RECORDED INFORMATION:
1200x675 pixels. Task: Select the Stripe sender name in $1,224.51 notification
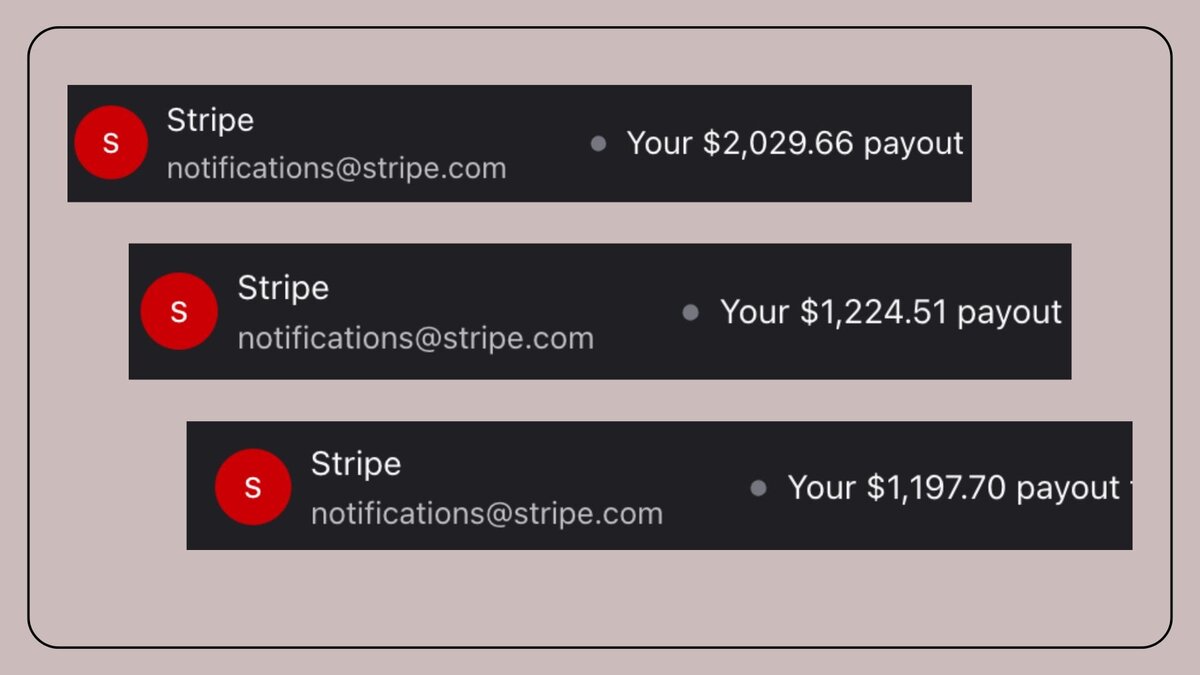click(x=283, y=288)
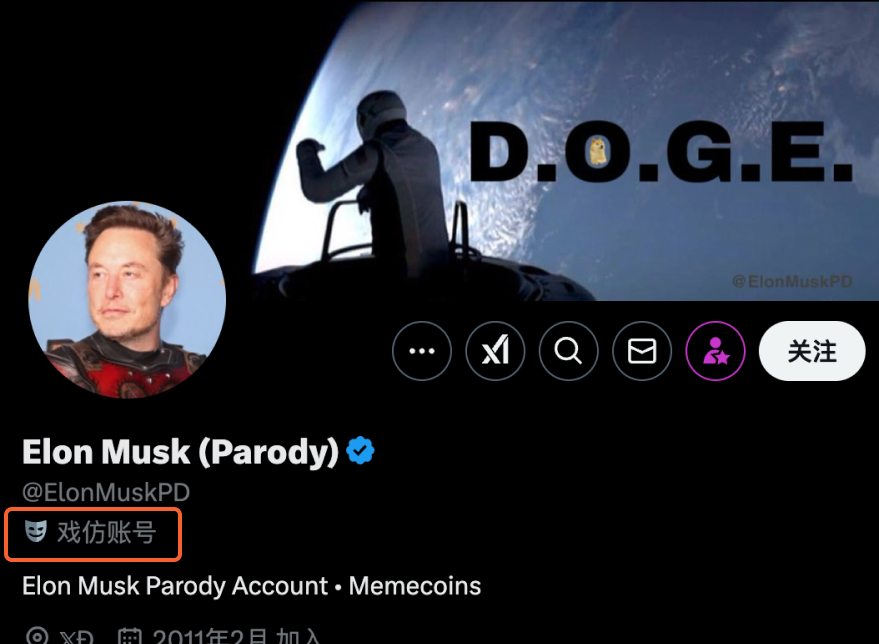
Task: Click the @ElonMuskPD watermark on the banner
Action: click(791, 282)
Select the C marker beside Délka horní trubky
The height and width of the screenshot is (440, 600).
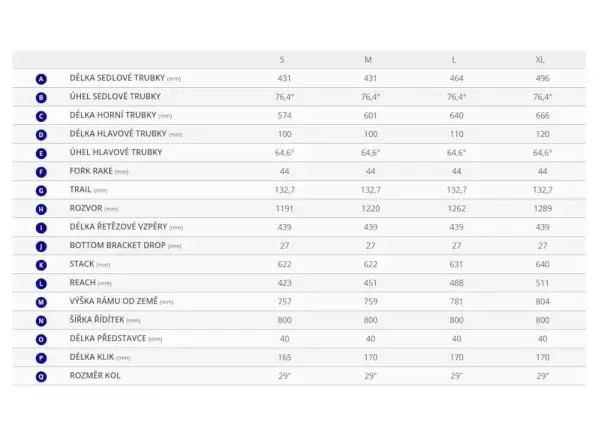(x=41, y=116)
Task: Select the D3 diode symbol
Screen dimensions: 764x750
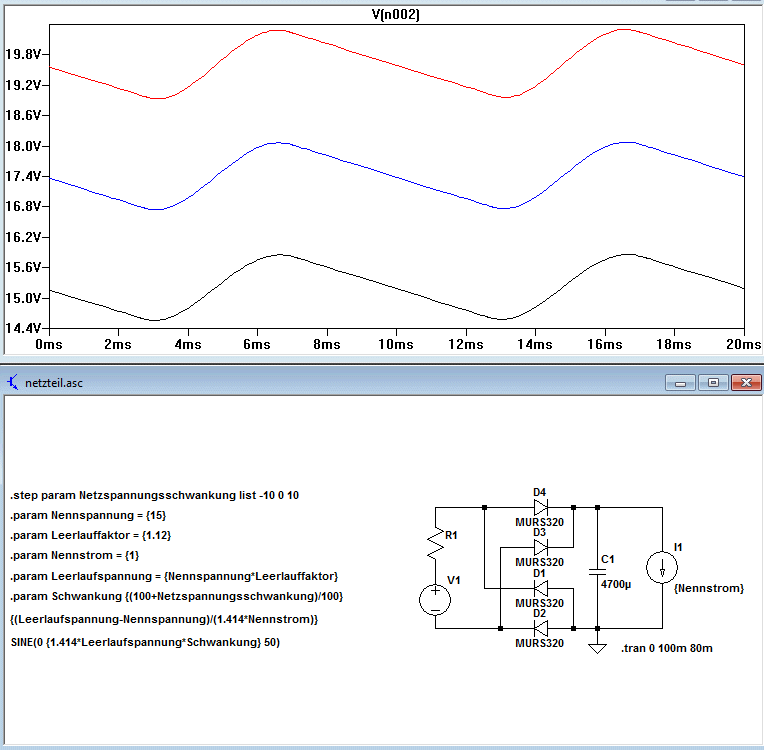Action: click(541, 548)
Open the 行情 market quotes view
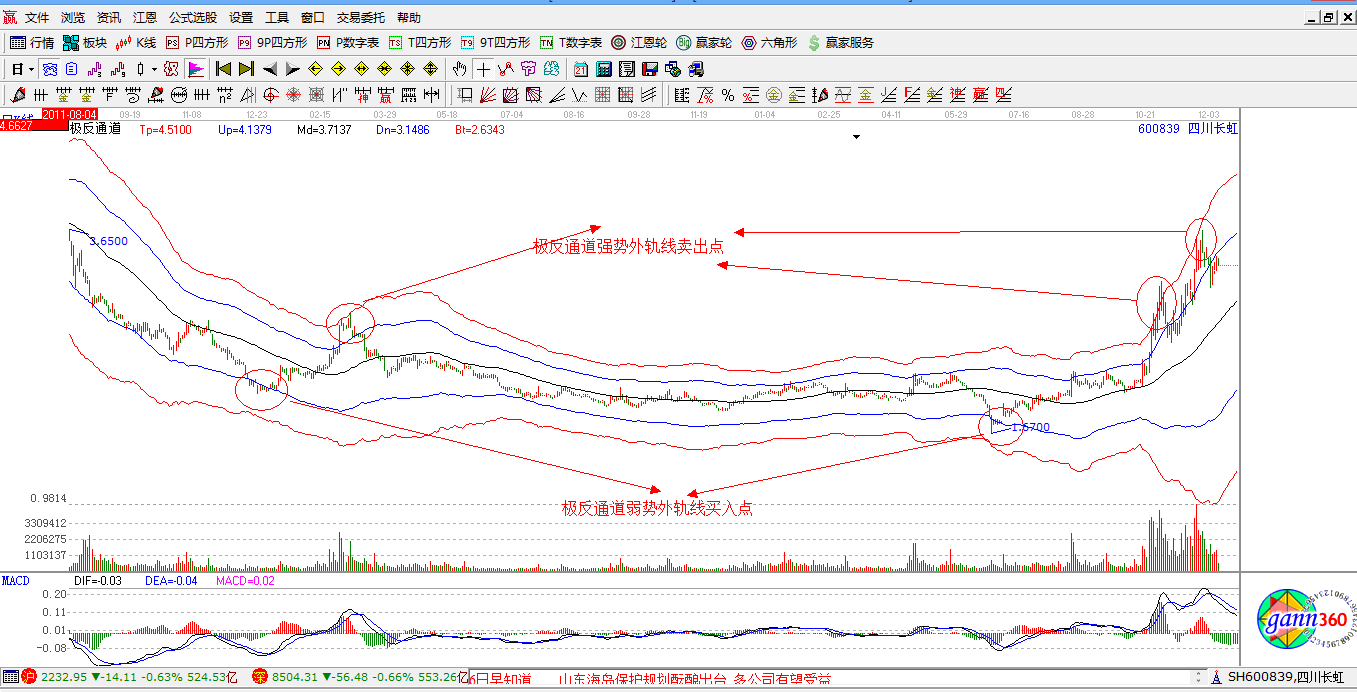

WHAT IS NEEDED:
Retype each record exactly as it appears above and drop the images.

RESPONSE FOR THIS EXERCISE:
1200x675 pixels. Task: Select the Stripe sender name in $1,224.51 notification
click(x=283, y=288)
Task: Click the @ElonMuskPD watermark on the banner
Action: click(791, 282)
Select the C marker beside Délka horní trubky
The height and width of the screenshot is (440, 600).
(x=41, y=116)
Task: Select the D3 diode symbol
Screen dimensions: 764x750
Action: click(541, 548)
Open the 行情 market quotes view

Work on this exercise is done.